1 長期的観点で短期的需要対策を評価してはならない
 財政赤字で蓄積される政府の累積債務が大きくなり、財政破綻を引き起こさないかどうかについては、「長期的には」(名目)成長率と(名目)金利の関係に関するドーマー条件と、財政収支に係わるプライマリーバランスの状況が、財政赤字の継続が最終的に財政破綻を引き起こすかどうかを決めることになるとされる。これは長期的観点で、財政赤字の継続性を評価するものだ。

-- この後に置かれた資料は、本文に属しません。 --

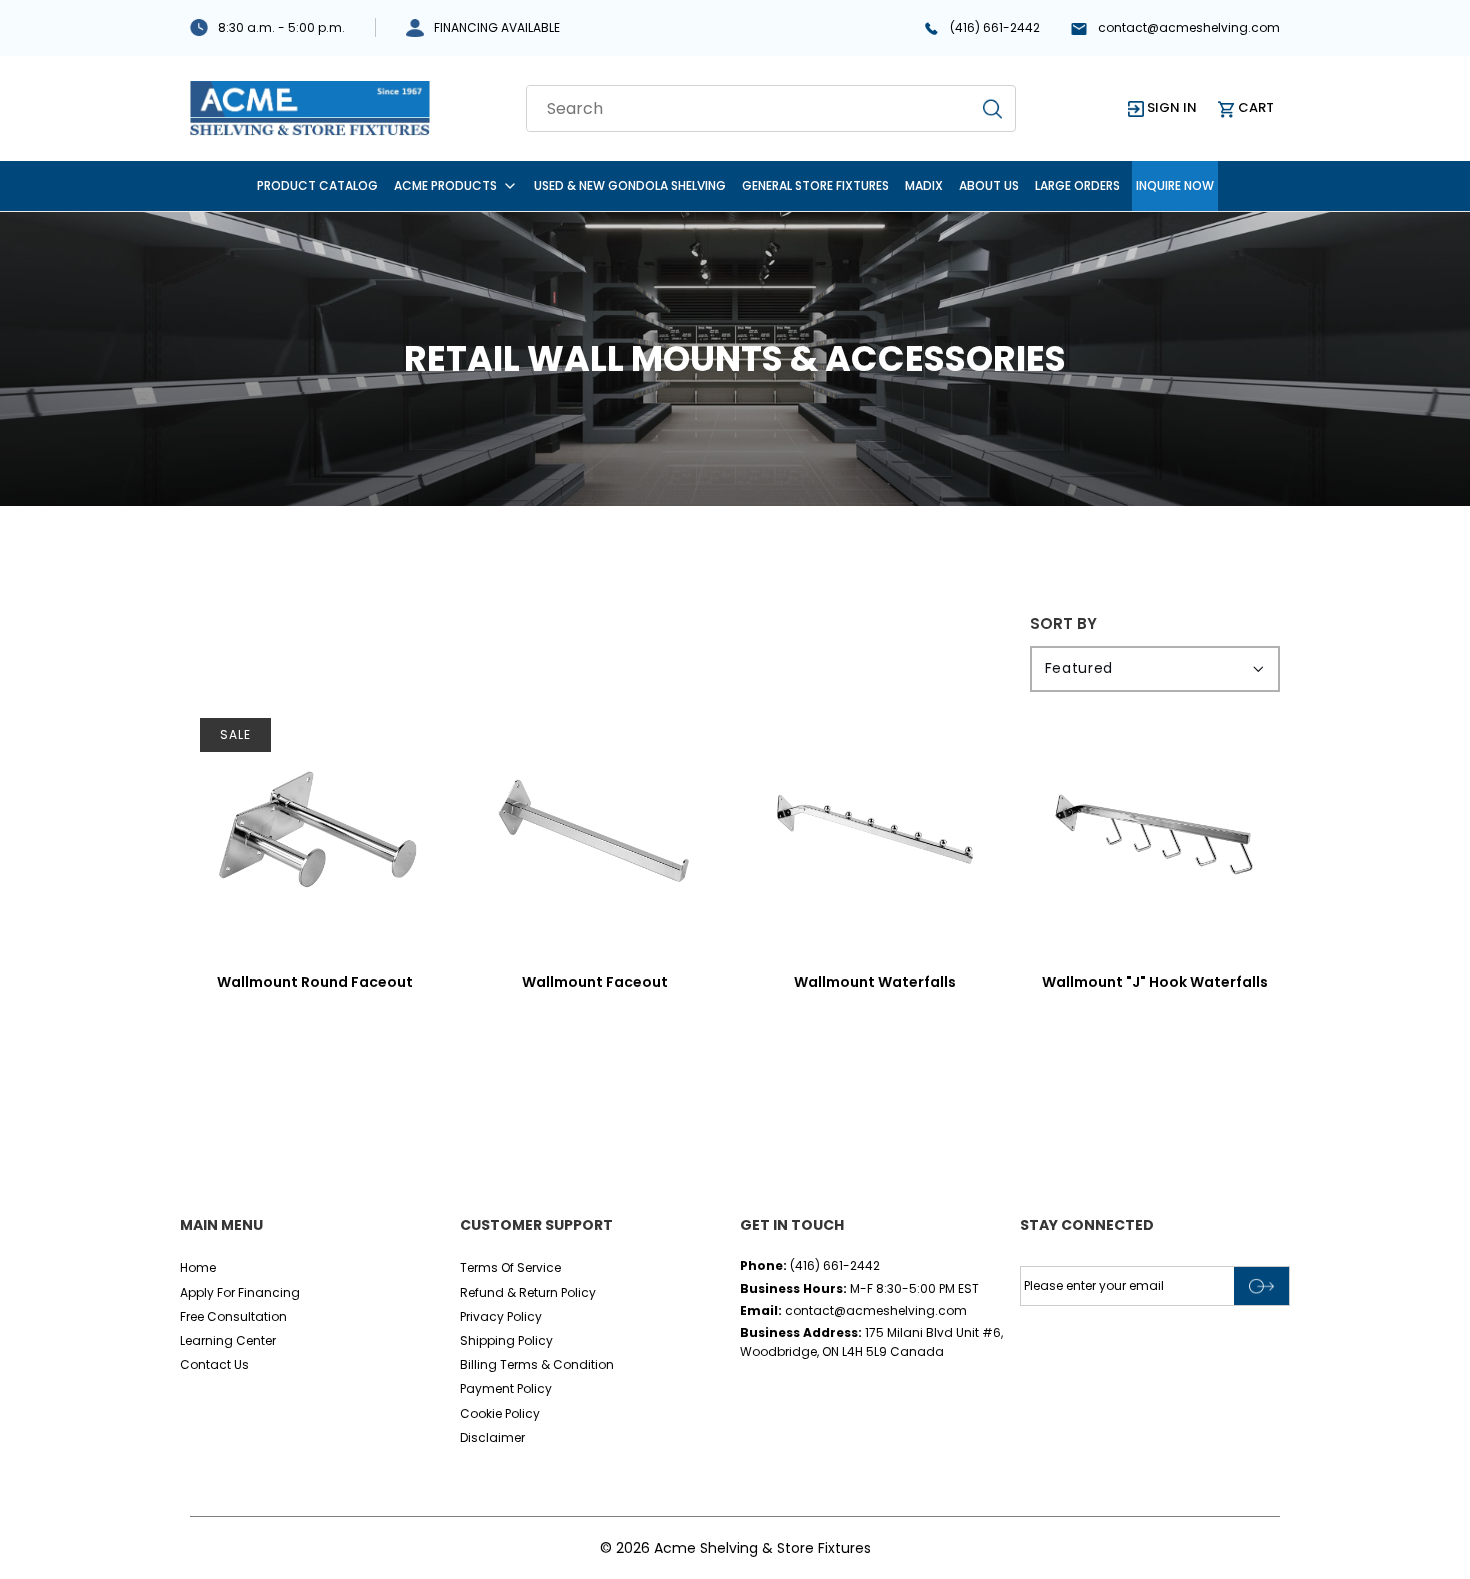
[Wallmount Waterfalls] (875, 833)
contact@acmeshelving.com (1189, 27)
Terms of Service (510, 1267)
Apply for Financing (240, 1292)
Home (198, 1267)
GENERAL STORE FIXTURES (815, 185)
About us (989, 185)
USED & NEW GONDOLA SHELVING (630, 185)
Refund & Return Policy (528, 1292)
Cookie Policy (500, 1413)
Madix (924, 185)
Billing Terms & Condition (537, 1364)
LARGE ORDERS (1077, 185)
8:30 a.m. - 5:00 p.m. (281, 27)
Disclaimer (492, 1437)
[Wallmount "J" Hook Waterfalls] (1155, 833)
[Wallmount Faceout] (595, 833)
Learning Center (228, 1340)
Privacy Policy (501, 1316)
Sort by (1063, 623)
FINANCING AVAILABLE (497, 27)
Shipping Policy (506, 1340)
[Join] (1261, 1286)
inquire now (1175, 185)
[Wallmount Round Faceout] (315, 833)
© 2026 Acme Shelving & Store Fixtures (735, 1548)
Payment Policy (506, 1388)
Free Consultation (233, 1316)
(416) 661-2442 (995, 27)
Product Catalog (317, 185)
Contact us (214, 1364)
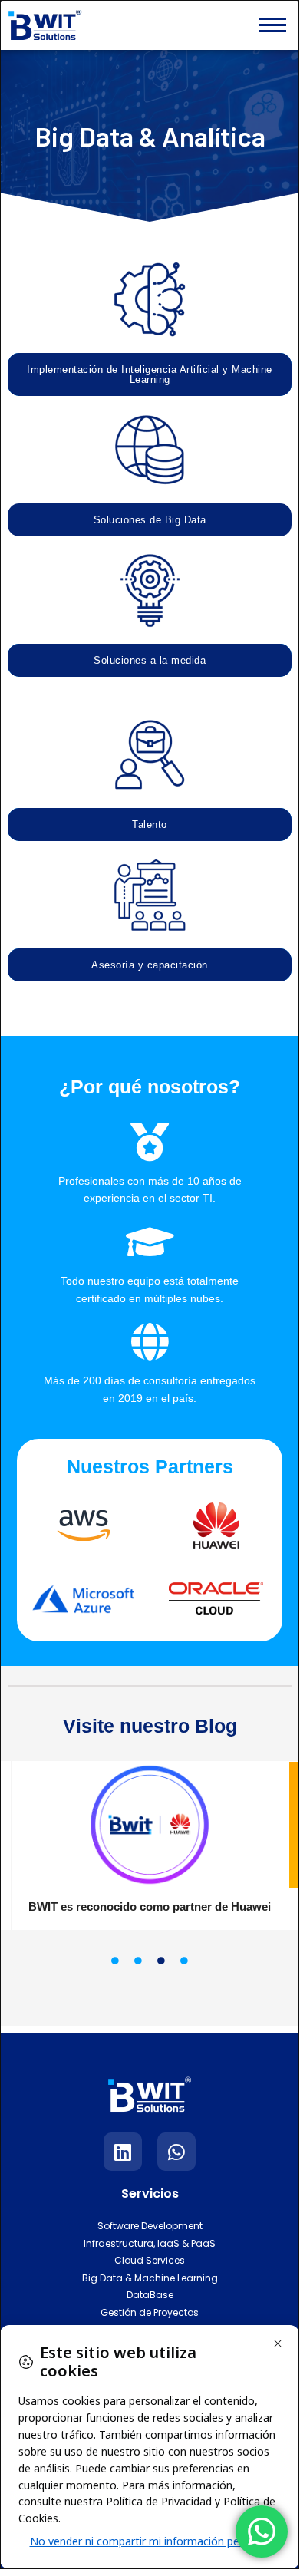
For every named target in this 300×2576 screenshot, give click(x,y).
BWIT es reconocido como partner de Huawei (149, 1906)
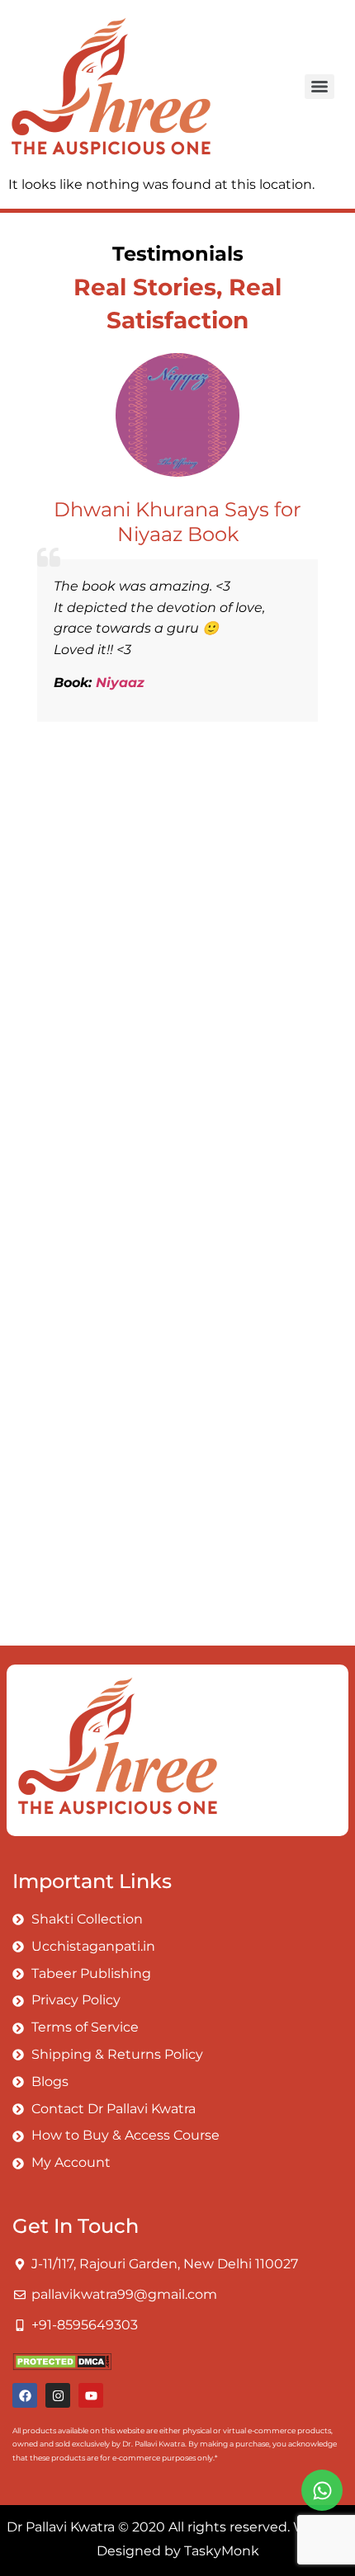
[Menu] (319, 86)
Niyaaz (120, 682)
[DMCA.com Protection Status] (61, 2366)
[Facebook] (24, 2395)
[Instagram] (57, 2395)
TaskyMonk (221, 2551)
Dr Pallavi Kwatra (61, 2527)
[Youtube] (90, 2395)
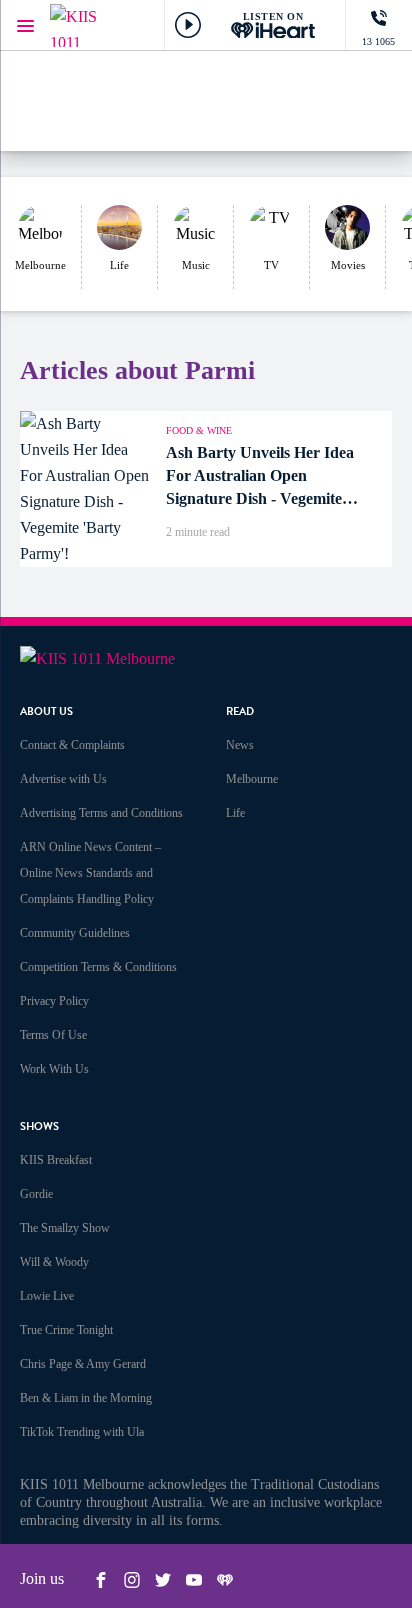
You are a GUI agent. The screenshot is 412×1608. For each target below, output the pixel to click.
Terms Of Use (53, 1035)
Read (240, 711)
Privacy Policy (54, 1001)
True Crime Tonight (66, 1330)
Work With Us (54, 1069)
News (240, 745)
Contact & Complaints (72, 745)
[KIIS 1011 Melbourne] (90, 25)
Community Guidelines (75, 933)
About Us (46, 711)
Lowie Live (47, 1296)
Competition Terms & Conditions (98, 967)
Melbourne (252, 779)
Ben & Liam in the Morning (86, 1398)
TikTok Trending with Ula (82, 1432)
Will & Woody (54, 1262)
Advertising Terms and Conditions (101, 813)
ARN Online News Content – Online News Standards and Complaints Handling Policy (90, 873)
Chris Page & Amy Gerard (83, 1364)
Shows (39, 1126)
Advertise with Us (63, 779)
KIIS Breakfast (56, 1160)
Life (235, 813)
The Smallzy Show (65, 1228)
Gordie (36, 1194)
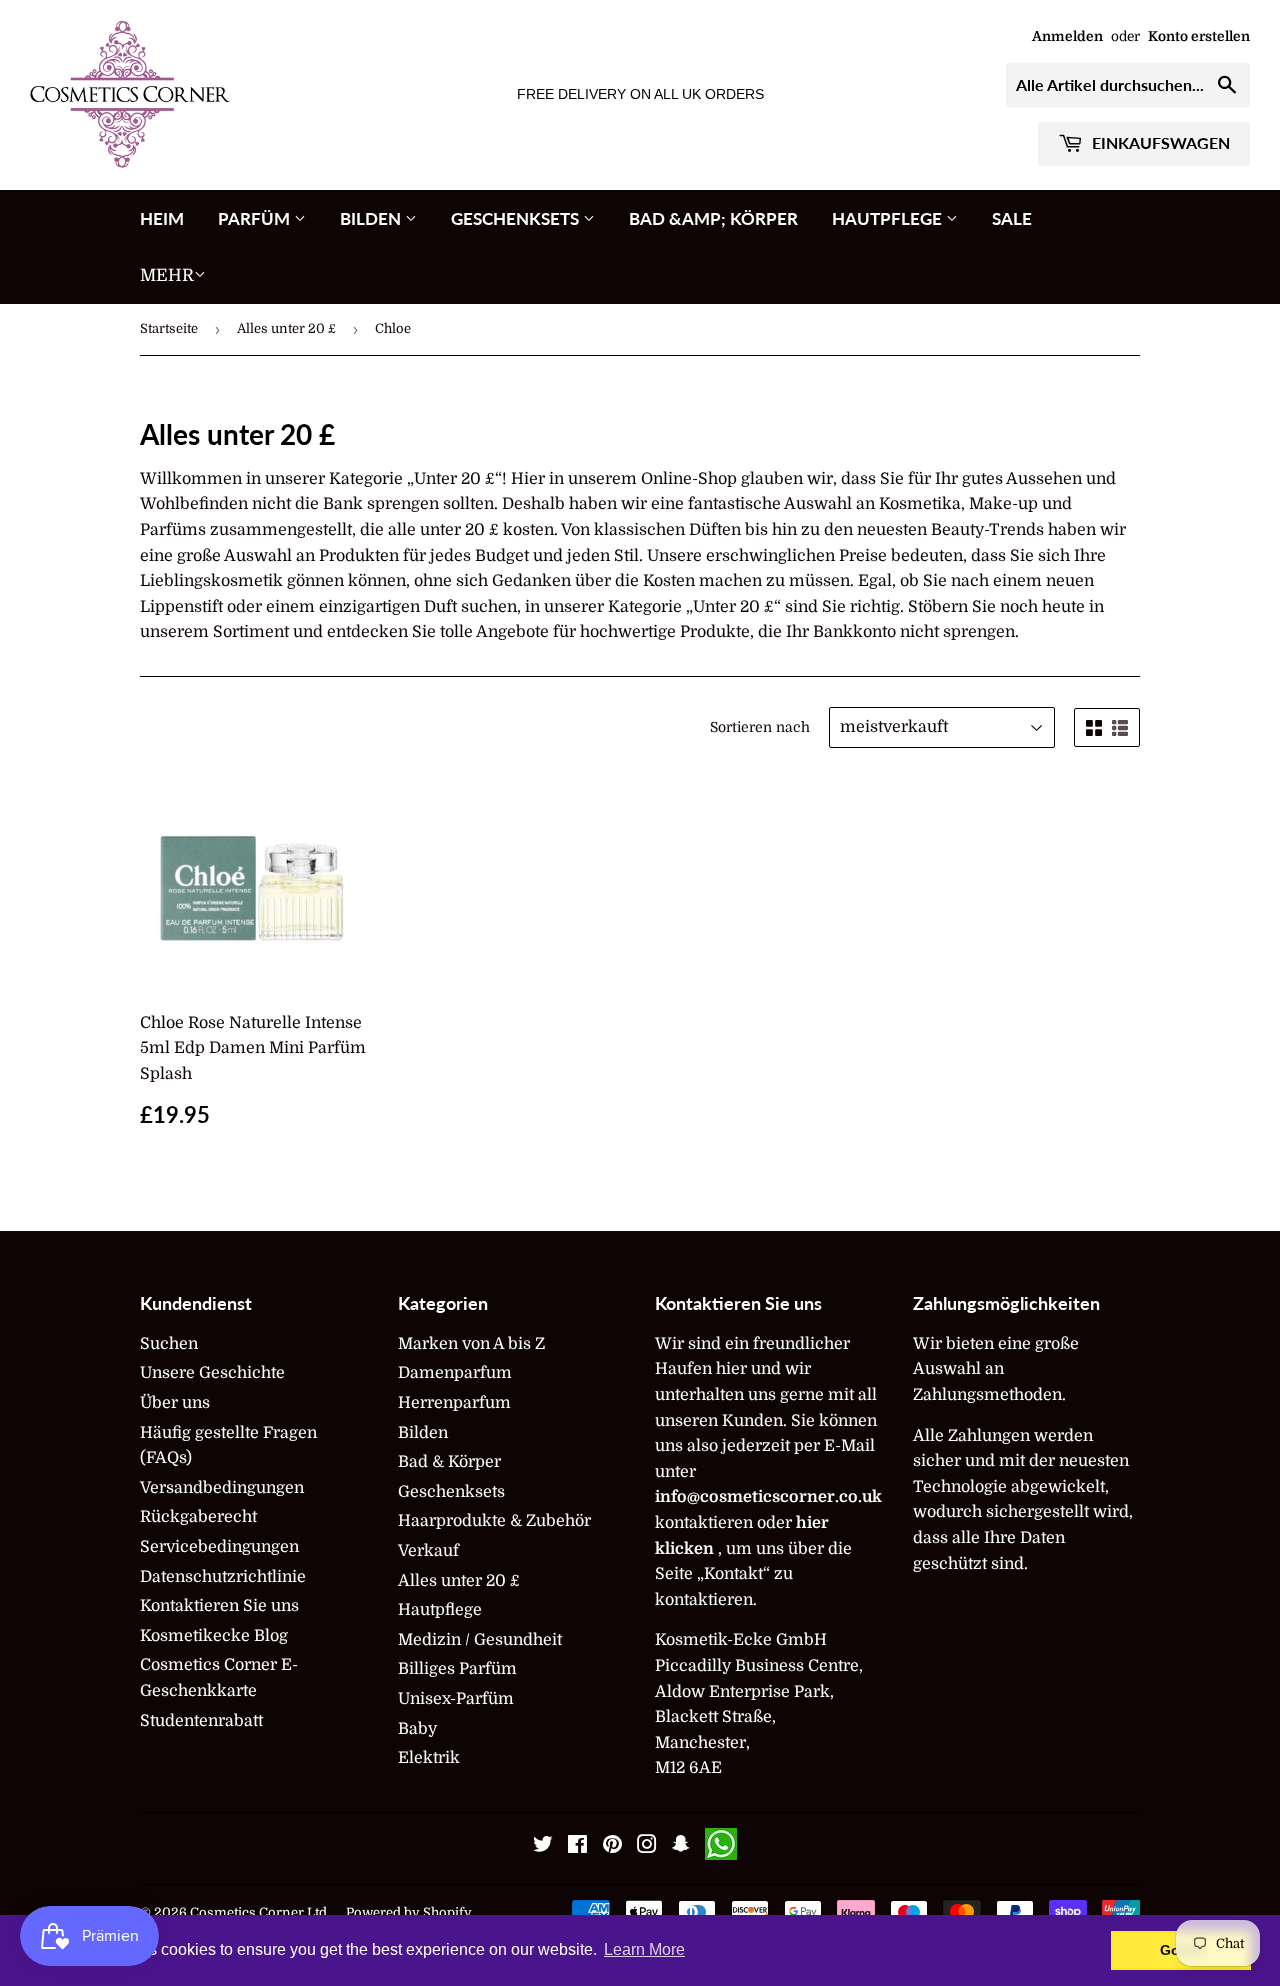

 しかし、我々が「短期的」観点で経済停滞からの回復を企図するなら、そのために必要な、一時的な(短期的な)財政出動によって発生する財政赤字に関しては、そもそも、こうした長期的な観点からの評価はなじまない

2 負債償還能力を決めるのは負債の規模ではなく「経済成長率」=ドーマー条件から
 もちろん、短期的な問題に関しても、長期的な視点を持ち続けることは重要だ。そこで、こうした長期の観点と短期的な財政出動の関係を整理してみよう。
ドーマー条件が成長率と金利の関係に注目するように、一国の財政を決定するのは、一国全体の経済規模の成長力である。

(1)企業では
 企業の負債償還能力が何を基準に量られるかと言えば、通常、それは当該企業の「収益力」(「売上収入を上げる力」)である。それを長期的に見れば、収益の成長率である。負債の償還が可能な収益ないしは収益の成長見通しがあれば、負債はどれだけ大きくても良い。問題は負債の額ではないのである。

(2)政府では
 同様に、政府の負債償還能力を決定するのは、一国経済全体の「担税力」であり、担税力とは経済規模に比例すると考えて良い(なお、償還能力を決定するのは政府の純資産などでもない)。担税力とは(企業と同様に)収入を得る力であり、政府は、その国の経済に負担能力さえあれば、必要な資金を強制的に徴収することができる権限を持つことに国民が合意している存在だからだ。
 そして、この担税力の変化を長期的に見れば、経済の成長率である。アバウトには、ここからドーマー条件が出てくる。ドーマー条件は、直接には累積債務の規模とは関係しない

注》もっとも、累積債務が大きい中で、金利が上昇すれば、利払費
 政府の負担を高める(累積債務の総額に対する利払費の割合は、累
 積債務の額にかかわらず一定だが、政府の財政規模と利払額の比率
 は累積債務の総額の規模によって変化する)から、それは累積債務
 の発散条件(≒財政破綻の条件)に影響を与えることになる。しかし、
 金利の上昇は、正常な経済状態では、金融政策と為替政策を誤らな
 ければ、経済成長率の上昇未満にコントロールできる。さもなけれ
 ば、まさに設備投資するよりも預金する方が効率が高くなる。……
  ただし、投機には注意が必要だが。

注》もう一つの問題として、企業や国民が税負担を嫌って海外に逃げ
 出すということを主張する人たちがいる。
 しかし、仮に、そのために資金が流出するとすれば、円を売って
 ドルなどを買う必要があるから、明らかに円安になり、流出側は差
 損を被ることになる。
  また、流出が大きいほど円安が大きくなるため、日本に残る企業
 の国際競争力は大きく改善され、税収も増加する。
  さらに、円安になっても、日本の海外に対する債権債務は債権の
 方が多いのだから、ギリシャやアイルランドなどのように、日本が
 海外に対する債務償還に苦しむことはまったくない。むしろ、円安
 で海外債権の価値は国内的には上昇する。
  つまり、流出がある方がよいくらいなのだ。
  また、税負担を嫌って本社だけを海外に移転する企業や人が増え
 るかもしれない。それは、課税の対象を利益ではなく、事業活動自
 体に移行させればよい(外形標準課税)。

3 長期派と短期派
 もちろん、問題は、我が国政府に、企業で言う「負債の償還が可能な収益」があるかどうか、つまり、政府に当てはめれば「負債の増加に対応した担税規模の拡大」が実現可能かどうかである。

(1)長期派
 これに関して、日本の経済停滞の原因を長期的要因によると考える長期派は、需要不足があるとは考えないから、財政出動をいたずらに政府の累積債務を増やすだけのものと考える。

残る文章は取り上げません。